[Records contained in a dataset]
________

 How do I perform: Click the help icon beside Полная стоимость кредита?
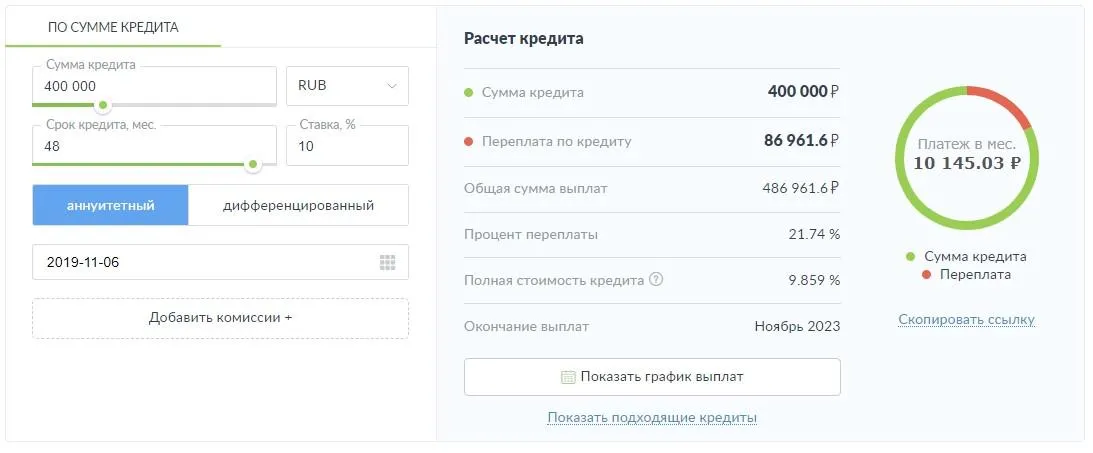656,280
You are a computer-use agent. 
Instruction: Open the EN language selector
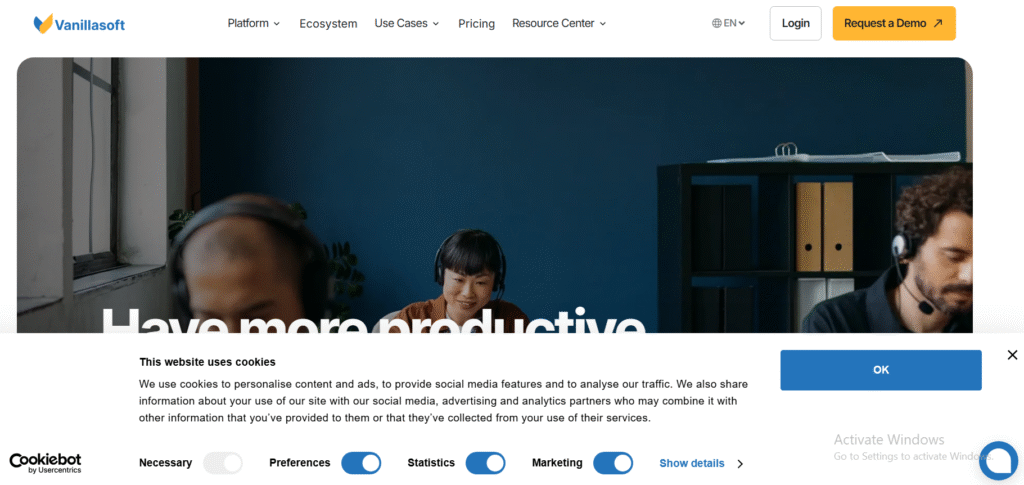click(x=728, y=23)
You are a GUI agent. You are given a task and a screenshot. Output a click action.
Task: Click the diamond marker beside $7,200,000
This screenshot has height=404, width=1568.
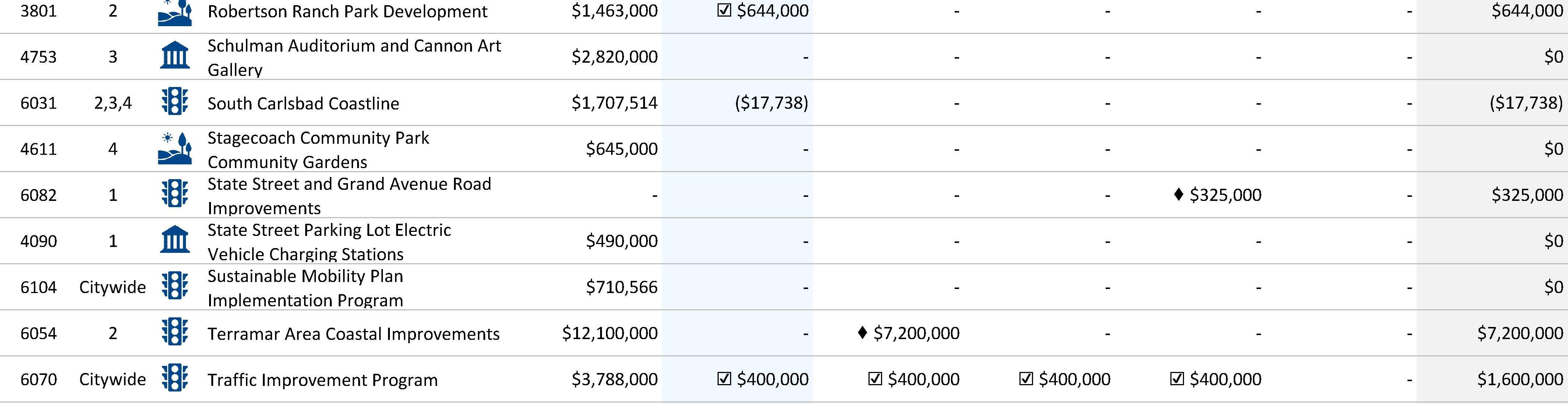(862, 333)
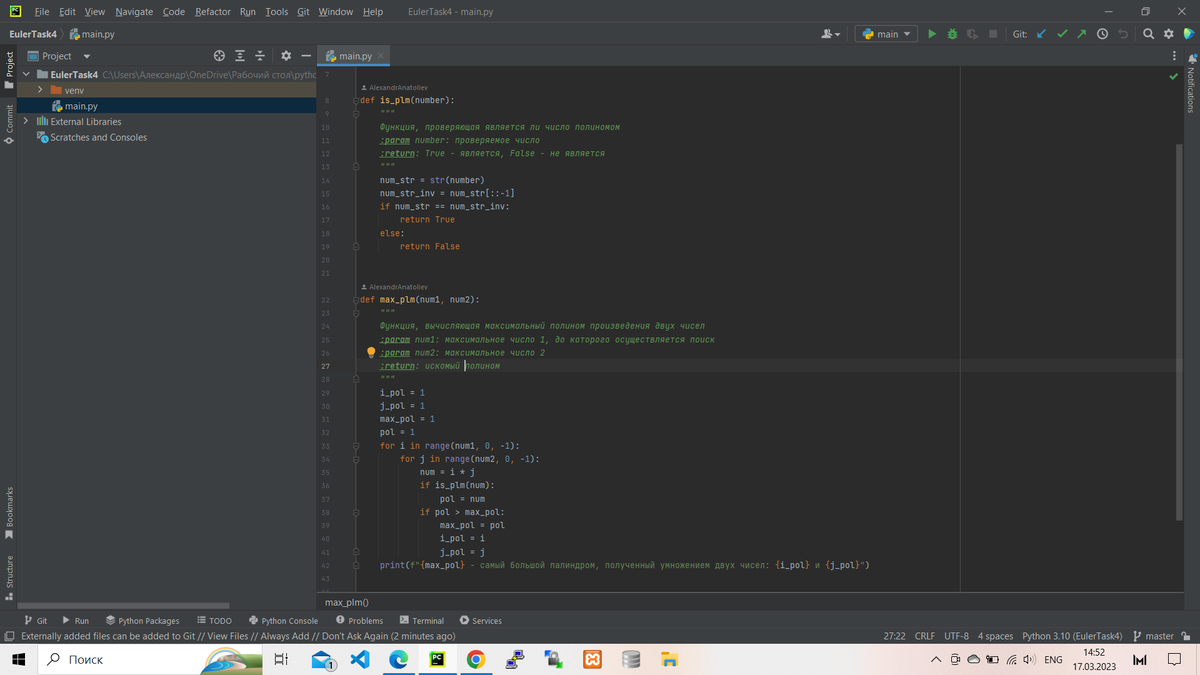
Task: Expand the venv folder
Action: tap(40, 90)
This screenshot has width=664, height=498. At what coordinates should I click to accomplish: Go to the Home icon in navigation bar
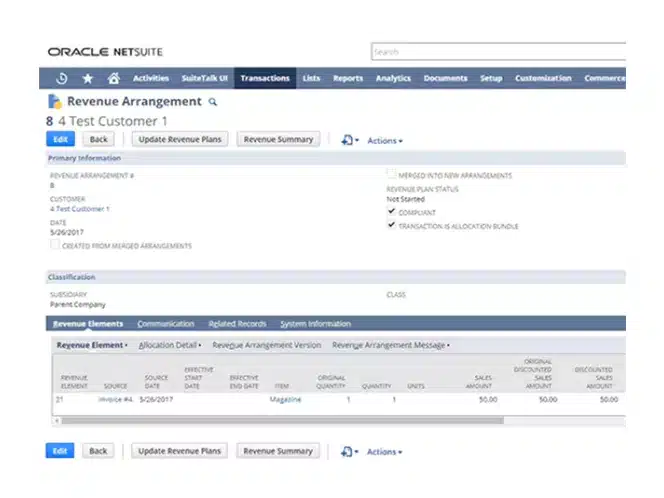[113, 78]
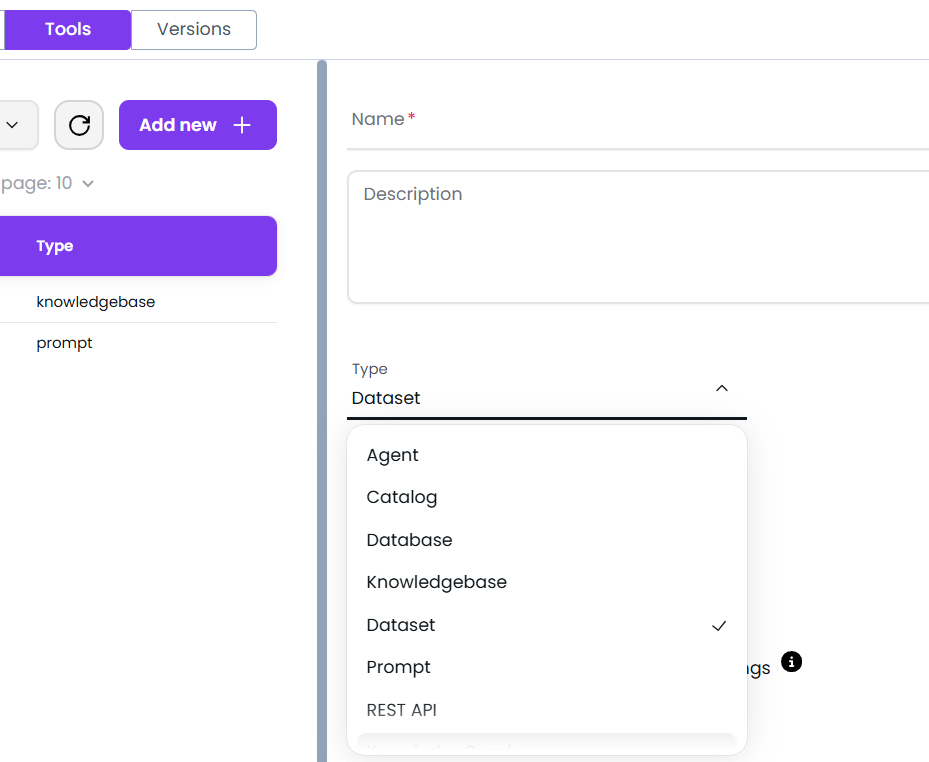
Task: Pick REST API from the list
Action: pyautogui.click(x=401, y=710)
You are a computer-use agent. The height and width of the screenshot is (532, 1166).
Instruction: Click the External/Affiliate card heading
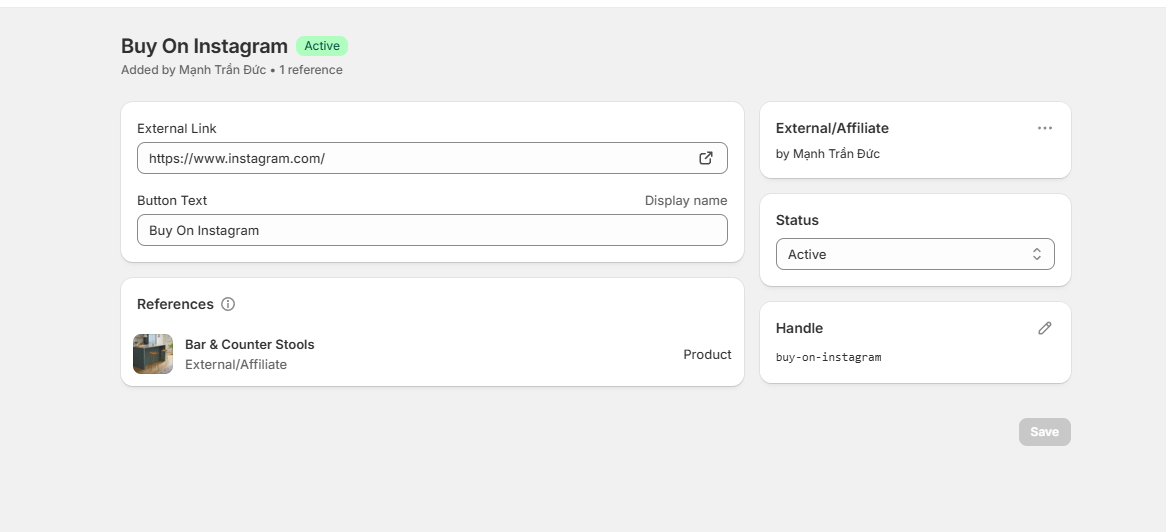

________

Exclude the images, then output the data above word for word.

- SOLVED PROBLEM:
 How do I perform: Click the help icon beside Полная стоимость кредита?
656,280
You are a computer-use agent. 
Instruction: Open the EN language selector
click(x=728, y=23)
You are a GUI agent. You are given a task and a screenshot. Output a click action.
Task: Click the diamond marker beside $7,200,000
This screenshot has height=404, width=1568.
(862, 333)
Task: Expand the venv folder
Action: tap(40, 90)
This screenshot has width=664, height=498. At what coordinates should I click to accomplish: Go to the Home icon in navigation bar
[113, 78]
Task: Pick REST API from the list
Action: pyautogui.click(x=401, y=710)
You are a computer-use agent. The height and width of the screenshot is (532, 1166).
Instruction: Click the External/Affiliate card heading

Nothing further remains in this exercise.